As long as you are willing to study how your distribution does packaging, adding a build flag to already packaged tool is actually easier:

You could ask your package manager (or a distro build tool) to point you to the source code and scripts which were used to compile the package, install build dependencies, tweak the build, and rebuild. The hard work starts when you need to maintain your tweak on top of existing package in a long run.

I would rather say that as long as you are using build which is done by 3rd party (such as your GNU/Linux distro and not the author of the original project), rebuilding from source should be possible, since both original project and the builder needs to follow certain protocols and expectations for that to work (using common way to share code, using standardized build systems in a clean way ...). What hurts the open source approach is a case when the project doesn't follow usual conventions as it doesn't expect people to rebuild it and provides static binary builds as a main way to use it instead.

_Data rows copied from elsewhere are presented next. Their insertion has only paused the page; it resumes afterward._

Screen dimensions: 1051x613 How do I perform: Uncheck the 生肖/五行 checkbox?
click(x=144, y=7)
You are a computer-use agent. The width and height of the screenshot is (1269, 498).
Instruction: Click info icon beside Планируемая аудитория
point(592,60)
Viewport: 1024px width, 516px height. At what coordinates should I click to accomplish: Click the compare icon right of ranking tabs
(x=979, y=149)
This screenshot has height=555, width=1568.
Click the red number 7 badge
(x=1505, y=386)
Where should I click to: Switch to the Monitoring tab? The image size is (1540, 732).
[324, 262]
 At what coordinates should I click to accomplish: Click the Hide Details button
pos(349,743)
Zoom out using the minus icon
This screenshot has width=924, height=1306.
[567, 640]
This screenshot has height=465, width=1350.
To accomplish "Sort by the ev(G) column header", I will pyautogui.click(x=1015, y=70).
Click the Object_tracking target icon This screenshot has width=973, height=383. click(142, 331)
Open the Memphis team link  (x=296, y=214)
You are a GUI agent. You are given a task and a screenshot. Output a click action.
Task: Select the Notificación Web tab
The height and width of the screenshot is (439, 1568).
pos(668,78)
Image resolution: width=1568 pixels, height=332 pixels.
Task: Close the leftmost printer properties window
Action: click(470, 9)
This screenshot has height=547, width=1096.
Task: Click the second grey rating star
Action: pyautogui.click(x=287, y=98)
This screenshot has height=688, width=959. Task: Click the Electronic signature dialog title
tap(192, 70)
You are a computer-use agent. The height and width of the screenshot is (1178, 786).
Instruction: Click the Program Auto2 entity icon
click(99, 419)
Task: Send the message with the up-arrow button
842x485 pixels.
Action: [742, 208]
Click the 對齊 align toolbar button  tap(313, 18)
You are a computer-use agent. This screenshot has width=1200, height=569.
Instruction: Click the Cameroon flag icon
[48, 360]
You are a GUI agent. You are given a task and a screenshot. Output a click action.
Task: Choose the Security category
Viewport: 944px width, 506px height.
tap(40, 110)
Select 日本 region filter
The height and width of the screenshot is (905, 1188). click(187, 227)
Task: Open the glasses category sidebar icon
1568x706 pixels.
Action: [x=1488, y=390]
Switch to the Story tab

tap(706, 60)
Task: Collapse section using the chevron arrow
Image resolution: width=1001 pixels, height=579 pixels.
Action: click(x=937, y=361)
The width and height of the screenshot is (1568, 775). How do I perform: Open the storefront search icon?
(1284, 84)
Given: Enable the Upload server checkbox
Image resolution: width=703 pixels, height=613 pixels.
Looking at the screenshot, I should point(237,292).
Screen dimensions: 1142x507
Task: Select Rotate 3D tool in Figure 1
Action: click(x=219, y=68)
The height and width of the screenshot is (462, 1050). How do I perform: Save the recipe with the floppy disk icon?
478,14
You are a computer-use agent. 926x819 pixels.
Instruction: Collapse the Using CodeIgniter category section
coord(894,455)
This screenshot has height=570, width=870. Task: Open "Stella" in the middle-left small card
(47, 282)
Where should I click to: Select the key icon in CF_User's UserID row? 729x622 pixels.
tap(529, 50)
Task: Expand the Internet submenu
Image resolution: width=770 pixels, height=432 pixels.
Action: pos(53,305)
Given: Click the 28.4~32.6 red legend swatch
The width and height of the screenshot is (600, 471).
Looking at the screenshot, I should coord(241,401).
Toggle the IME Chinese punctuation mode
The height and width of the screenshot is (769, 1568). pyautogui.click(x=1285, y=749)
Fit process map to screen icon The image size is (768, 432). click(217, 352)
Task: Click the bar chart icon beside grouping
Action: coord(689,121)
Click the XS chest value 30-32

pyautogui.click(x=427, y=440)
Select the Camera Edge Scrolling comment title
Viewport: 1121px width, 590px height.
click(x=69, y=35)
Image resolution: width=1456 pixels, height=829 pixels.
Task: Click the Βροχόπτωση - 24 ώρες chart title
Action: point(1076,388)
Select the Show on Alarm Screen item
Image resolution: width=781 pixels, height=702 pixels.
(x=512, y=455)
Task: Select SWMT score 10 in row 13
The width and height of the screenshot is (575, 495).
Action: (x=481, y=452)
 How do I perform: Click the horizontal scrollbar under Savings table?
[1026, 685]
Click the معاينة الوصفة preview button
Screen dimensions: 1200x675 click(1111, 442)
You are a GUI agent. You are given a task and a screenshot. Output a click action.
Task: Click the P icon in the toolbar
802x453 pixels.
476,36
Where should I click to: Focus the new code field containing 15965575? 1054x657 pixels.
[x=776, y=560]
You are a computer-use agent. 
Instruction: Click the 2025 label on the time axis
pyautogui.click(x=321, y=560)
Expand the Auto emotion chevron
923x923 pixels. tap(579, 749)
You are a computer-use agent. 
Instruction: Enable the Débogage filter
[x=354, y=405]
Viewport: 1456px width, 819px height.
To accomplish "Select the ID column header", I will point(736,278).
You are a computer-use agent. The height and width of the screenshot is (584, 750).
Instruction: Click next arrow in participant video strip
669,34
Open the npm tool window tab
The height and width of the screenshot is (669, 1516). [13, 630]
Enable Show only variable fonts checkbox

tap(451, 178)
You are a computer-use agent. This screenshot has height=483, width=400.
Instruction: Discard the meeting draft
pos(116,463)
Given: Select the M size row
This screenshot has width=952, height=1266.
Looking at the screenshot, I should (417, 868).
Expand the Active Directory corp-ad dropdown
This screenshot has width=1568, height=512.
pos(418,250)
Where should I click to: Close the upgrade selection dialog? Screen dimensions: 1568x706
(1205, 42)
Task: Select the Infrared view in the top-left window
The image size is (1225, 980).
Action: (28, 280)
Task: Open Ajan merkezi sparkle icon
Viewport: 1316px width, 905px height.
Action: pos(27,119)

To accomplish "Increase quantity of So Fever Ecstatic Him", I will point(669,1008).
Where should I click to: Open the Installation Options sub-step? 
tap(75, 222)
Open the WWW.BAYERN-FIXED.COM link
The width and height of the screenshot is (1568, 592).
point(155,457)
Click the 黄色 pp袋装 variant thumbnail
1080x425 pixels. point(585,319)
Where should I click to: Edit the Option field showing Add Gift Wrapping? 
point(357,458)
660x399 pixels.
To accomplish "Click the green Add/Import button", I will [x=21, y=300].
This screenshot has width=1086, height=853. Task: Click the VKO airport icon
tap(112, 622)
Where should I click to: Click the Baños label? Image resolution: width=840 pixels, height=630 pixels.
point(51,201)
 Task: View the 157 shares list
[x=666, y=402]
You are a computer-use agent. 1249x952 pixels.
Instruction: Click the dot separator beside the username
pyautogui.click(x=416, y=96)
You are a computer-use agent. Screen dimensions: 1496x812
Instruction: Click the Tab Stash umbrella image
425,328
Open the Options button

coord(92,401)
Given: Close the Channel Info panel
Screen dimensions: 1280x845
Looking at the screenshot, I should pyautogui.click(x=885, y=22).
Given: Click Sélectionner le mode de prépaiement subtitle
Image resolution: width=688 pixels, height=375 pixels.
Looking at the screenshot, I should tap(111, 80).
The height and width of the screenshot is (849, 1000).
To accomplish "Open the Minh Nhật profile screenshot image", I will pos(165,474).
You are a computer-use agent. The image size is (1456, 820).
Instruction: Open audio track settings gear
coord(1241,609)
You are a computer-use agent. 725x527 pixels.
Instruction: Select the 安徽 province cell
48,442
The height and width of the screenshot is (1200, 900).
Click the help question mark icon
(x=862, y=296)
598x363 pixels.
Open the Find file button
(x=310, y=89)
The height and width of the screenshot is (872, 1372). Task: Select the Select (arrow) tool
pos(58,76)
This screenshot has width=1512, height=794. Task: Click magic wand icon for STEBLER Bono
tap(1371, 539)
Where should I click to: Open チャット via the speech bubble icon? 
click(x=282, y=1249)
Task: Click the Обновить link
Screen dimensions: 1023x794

> As long as you are willing to study how your distribution does packaging,

That's how I read the article, as saying "figuring out how to make custom package, is too difficult" compared to grab source, edit & compile.

Author does have a point there.

That said, eg. with Gentoo, iirc you'd have 1 huge download directory with vanilla source archives, and a per-package directory with a couple of Gentoo-specific patches. Perhaps with some config file to determine which of those are applied.

If making custom mods to a package is a recurring task, then it shouldn't be too hard to go through the docs & figure out how to add another patch.


> The hard work starts when you need to maintain your tweak on top of existing package in a long run.

Which is why you have a good motivation to upstream your patch at that point.


I find it interesting that the definition of a linux distribution is a package manager and a repository.

He does have valid points though - the package managers really make it hard to do things from source.

It might be nice to make modifying or compiling a first-order package-manager operation. Personally I've found it clumsy to do with apt or pacman.

Maybe he needs to come up with a better package manager and make a distro.


> Maybe he needs to come up with a better package manager and make a distro.

My guess is that all you need are docs more friendly to newcomers. See for example how would one do something like that with fedora:

https://blog.aloni.org/posts/how-to-easily-patch-fedora-pack...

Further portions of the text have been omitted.